:: DATA FOR THIS EXERCISE

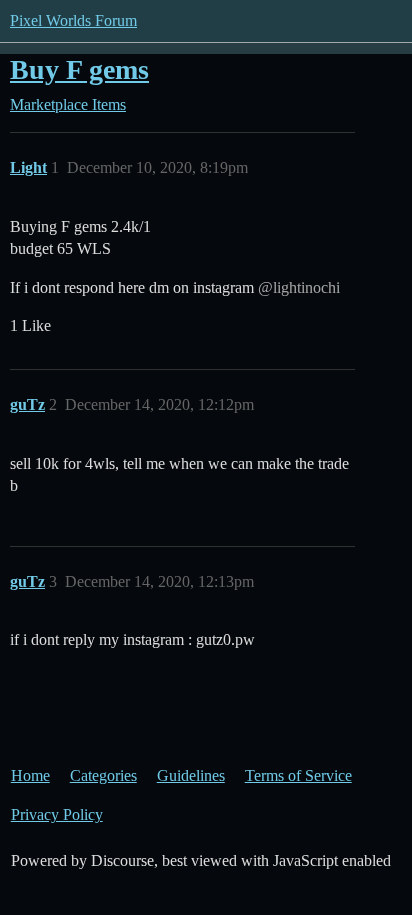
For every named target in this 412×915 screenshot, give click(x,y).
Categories (103, 775)
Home (30, 775)
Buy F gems (79, 69)
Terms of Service (298, 775)
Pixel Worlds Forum (73, 20)
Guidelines (191, 775)
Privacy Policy (57, 814)
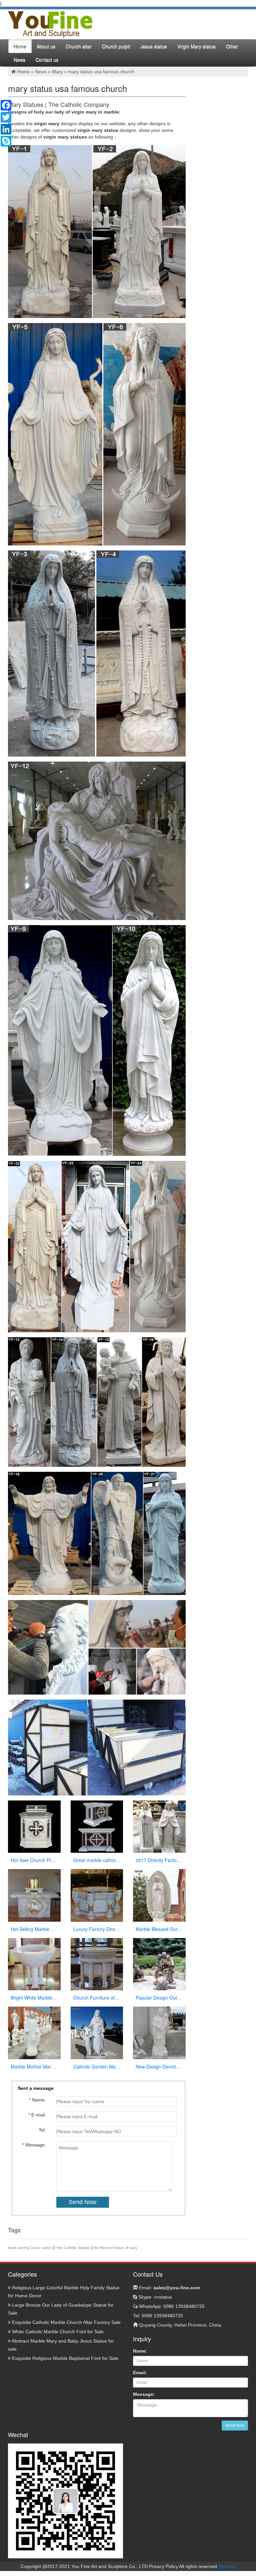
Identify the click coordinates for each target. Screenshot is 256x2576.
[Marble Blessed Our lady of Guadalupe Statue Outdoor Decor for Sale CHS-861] (159, 1895)
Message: (144, 2394)
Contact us (47, 59)
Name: (140, 2351)
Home (20, 46)
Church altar (79, 46)
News (19, 59)
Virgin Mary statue (196, 46)
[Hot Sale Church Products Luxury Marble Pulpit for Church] (34, 1826)
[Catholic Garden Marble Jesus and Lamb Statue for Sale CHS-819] (97, 2032)
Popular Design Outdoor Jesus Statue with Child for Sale (159, 1997)
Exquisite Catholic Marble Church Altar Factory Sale (66, 2322)
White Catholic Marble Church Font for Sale (57, 2331)
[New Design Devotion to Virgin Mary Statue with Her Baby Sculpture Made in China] (159, 2032)
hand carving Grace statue (29, 2248)
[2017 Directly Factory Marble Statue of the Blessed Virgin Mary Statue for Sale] (159, 1826)
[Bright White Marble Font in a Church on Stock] (34, 1963)
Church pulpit (116, 46)
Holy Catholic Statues (72, 2248)
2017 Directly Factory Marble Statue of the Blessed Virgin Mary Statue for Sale (159, 1860)
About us (46, 46)
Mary (57, 71)
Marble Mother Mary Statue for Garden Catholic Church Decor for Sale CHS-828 (34, 2066)
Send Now (234, 2425)
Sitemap (227, 2566)
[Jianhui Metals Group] (50, 24)
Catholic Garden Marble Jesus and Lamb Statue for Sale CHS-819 (97, 2066)
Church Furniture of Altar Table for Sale (97, 1997)
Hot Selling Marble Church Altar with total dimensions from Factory (34, 1929)
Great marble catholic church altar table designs (97, 1860)
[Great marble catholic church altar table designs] (97, 1826)
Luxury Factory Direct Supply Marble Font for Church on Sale (97, 1929)
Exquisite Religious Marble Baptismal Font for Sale (64, 2358)
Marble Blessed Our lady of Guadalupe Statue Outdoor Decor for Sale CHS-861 (159, 1929)
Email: (169, 2287)
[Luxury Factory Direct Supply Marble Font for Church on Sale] (97, 1895)
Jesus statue (153, 46)
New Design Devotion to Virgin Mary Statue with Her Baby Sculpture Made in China (159, 2066)
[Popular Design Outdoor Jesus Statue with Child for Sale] (159, 1963)
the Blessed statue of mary (115, 2248)
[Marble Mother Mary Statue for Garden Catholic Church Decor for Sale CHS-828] (34, 2032)
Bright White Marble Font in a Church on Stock (34, 1997)
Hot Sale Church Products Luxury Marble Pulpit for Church (34, 1860)
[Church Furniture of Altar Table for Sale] (97, 1963)
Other (232, 46)
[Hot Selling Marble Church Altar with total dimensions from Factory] (34, 1895)
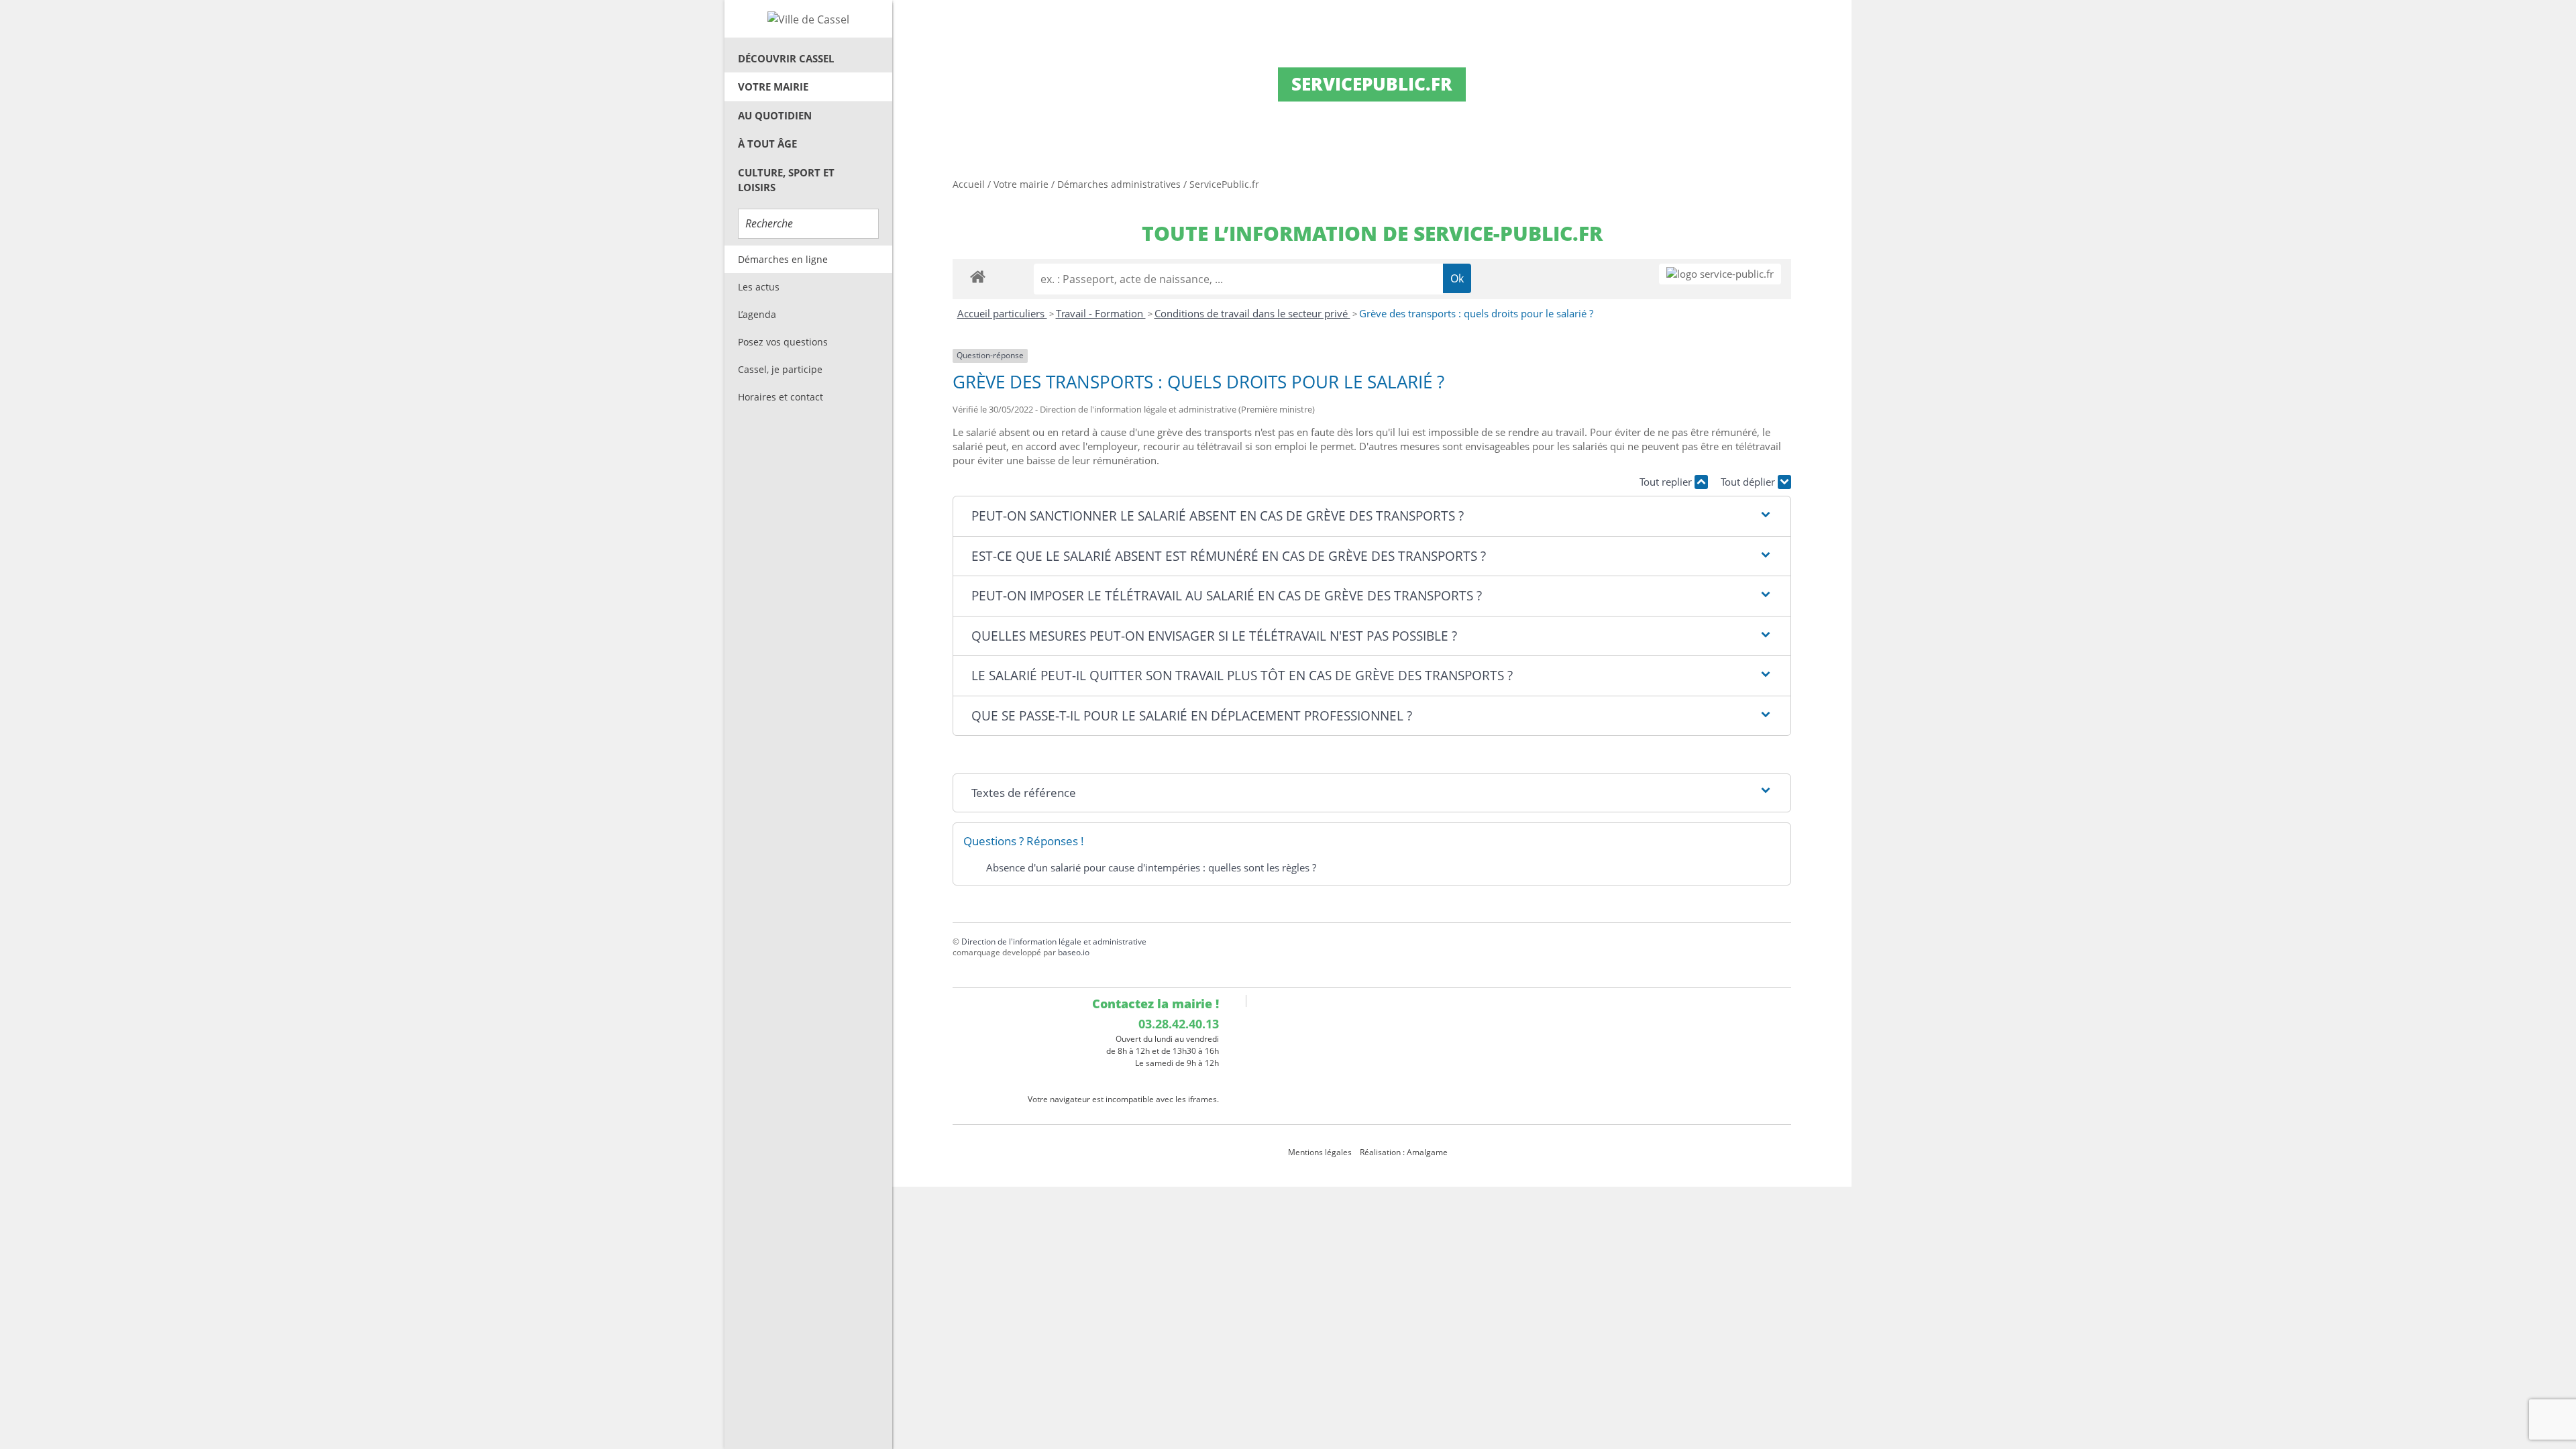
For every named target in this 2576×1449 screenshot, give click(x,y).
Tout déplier (1749, 481)
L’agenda (757, 314)
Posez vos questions (783, 341)
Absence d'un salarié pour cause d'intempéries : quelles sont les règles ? (1151, 867)
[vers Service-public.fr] (1720, 274)
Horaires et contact (780, 396)
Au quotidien (775, 115)
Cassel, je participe (780, 369)
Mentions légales (1320, 1152)
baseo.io (1073, 952)
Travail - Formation (1101, 313)
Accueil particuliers (1002, 313)
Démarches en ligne (783, 259)
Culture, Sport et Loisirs (786, 180)
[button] (1371, 516)
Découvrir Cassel (786, 58)
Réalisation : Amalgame (1405, 1152)
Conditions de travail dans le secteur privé (1252, 313)
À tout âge (767, 143)
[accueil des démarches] (978, 276)
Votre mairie (773, 86)
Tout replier (1667, 481)
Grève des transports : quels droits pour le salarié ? (1476, 313)
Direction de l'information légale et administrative (1053, 941)
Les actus (759, 286)
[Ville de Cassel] (808, 19)
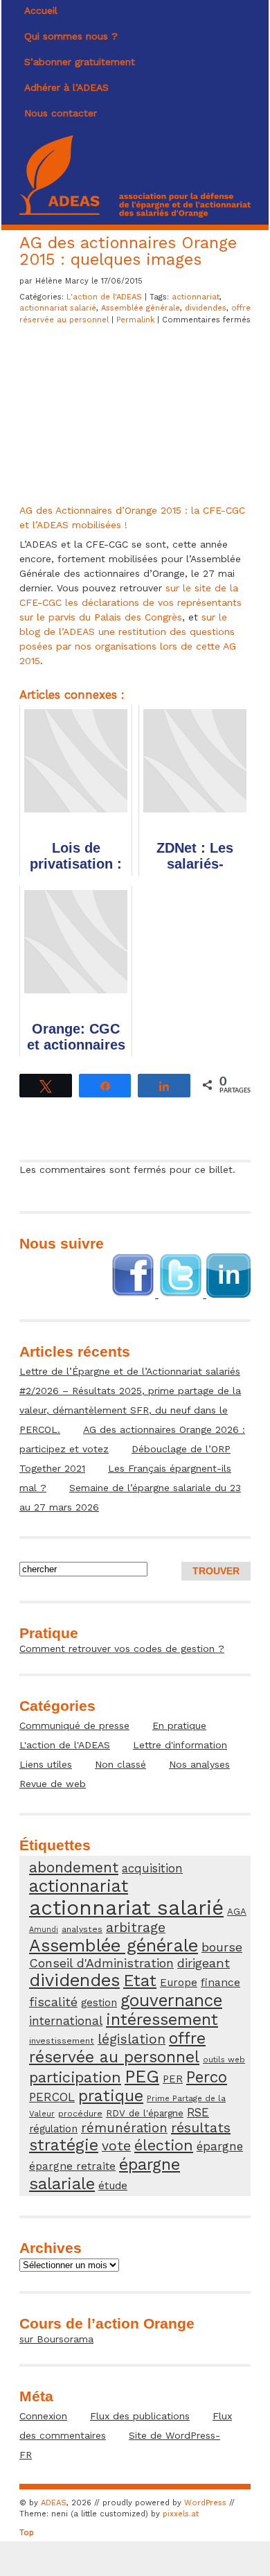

::::

→ **ACTIVITY**: Print the whole listing again exactly, please. No pictures.

→ **ANSWER AREA**:
For every named target in this 412×915 screenshot, give click(x,y).
Categories (103, 775)
Home (30, 775)
Buy F gems (79, 69)
Terms of Service (298, 775)
Pixel Worlds Forum (73, 20)
Guidelines (191, 775)
Privacy Policy (57, 814)
Identify the click coordinates for each target. Screenshot is 256x2576.
[Marble Blessed Our lady of Guadalupe Statue Outdoor Decor for Sale CHS-861] (159, 1895)
Message: (144, 2394)
Contact us (47, 59)
Name: (140, 2351)
Home (20, 46)
Church altar (79, 46)
News (19, 59)
Virgin Mary statue (196, 46)
[Hot Sale Church Products Luxury Marble Pulpit for Church] (34, 1826)
[Catholic Garden Marble Jesus and Lamb Statue for Sale CHS-819] (97, 2032)
Popular Design Outdoor Jesus Statue with Child for Sale (159, 1997)
Exquisite Catholic Marble Church Altar Factory Sale (66, 2322)
White Catholic Marble Church Font for Sale (57, 2331)
[New Design Devotion to Virgin Mary Statue with Her Baby Sculpture Made in China] (159, 2032)
hand carving Grace statue (29, 2248)
[2017 Directly Factory Marble Statue of the Blessed Virgin Mary Statue for Sale] (159, 1826)
[Bright White Marble Font in a Church on Stock] (34, 1963)
Church pulpit (116, 46)
Holy Catholic Statues (72, 2248)
2017 Directly Factory Marble Statue of the Blessed Virgin Mary Statue for Sale (159, 1860)
About us (46, 46)
Mary (57, 71)
Marble Mother Mary Statue for Garden Catholic Church Decor for Sale CHS-828 (34, 2066)
Send Now (234, 2425)
Sitemap (227, 2566)
[Jianhui Metals Group] (50, 24)
Catholic Garden Marble Jesus and Lamb Statue for Sale CHS-819 (97, 2066)
Church Furniture of Altar Table for Sale (97, 1997)
Hot Selling Marble Church Altar with total dimensions from Factory (34, 1929)
Great marble catholic church altar table designs (97, 1860)
[Great marble catholic church altar table designs] (97, 1826)
Luxury Factory Direct Supply Marble Font for Church on Sale (97, 1929)
Exquisite Religious Marble Baptismal Font for Sale (64, 2358)
Marble Blessed Our lady of Guadalupe Statue Outdoor Decor for Sale CHS-861 (159, 1929)
Email: (169, 2287)
[Luxury Factory Direct Supply Marble Font for Church on Sale] (97, 1895)
Jesus statue (153, 46)
New Design Devotion to Virgin Mary Statue with Her Baby Sculpture Made in China (159, 2066)
[Popular Design Outdoor Jesus Statue with Child for Sale] (159, 1963)
the Blessed statue of mary (115, 2248)
[Marble Mother Mary Statue for Garden Catholic Church Decor for Sale CHS-828] (34, 2032)
Bright White Marble Font in a Church on Stock (34, 1997)
Hot Sale Church Products Luxury Marble Pulpit for Church (34, 1860)
[Church Furniture of Altar Table for Sale] (97, 1963)
Other (232, 46)
[Hot Selling Marble Church Altar with total dimensions from Factory] (34, 1895)
For every named target in this 2576×1449 screenshot, give click(x,y).
Tout déplier (1749, 481)
L’agenda (757, 314)
Posez vos questions (783, 341)
Absence d'un salarié pour cause d'intempéries : quelles sont les règles ? (1151, 867)
[vers Service-public.fr] (1720, 274)
Horaires et contact (780, 396)
Au quotidien (775, 115)
Cassel, je participe (780, 369)
Mentions légales (1320, 1152)
baseo.io (1073, 952)
Travail - Formation (1101, 313)
Accueil particuliers (1002, 313)
Démarches en ligne (783, 259)
Culture, Sport et Loisirs (786, 180)
[button] (1371, 516)
Découvrir Cassel (786, 58)
Réalisation : Amalgame (1405, 1152)
Conditions de travail dans le secteur privé (1252, 313)
À tout âge (767, 143)
[accueil des démarches] (978, 276)
Votre mairie (773, 86)
Tout replier (1667, 481)
Grève des transports : quels droits pour le salarié ? (1476, 313)
Direction de l'information légale et administrative (1053, 941)
Les actus (759, 286)
[Ville de Cassel] (808, 19)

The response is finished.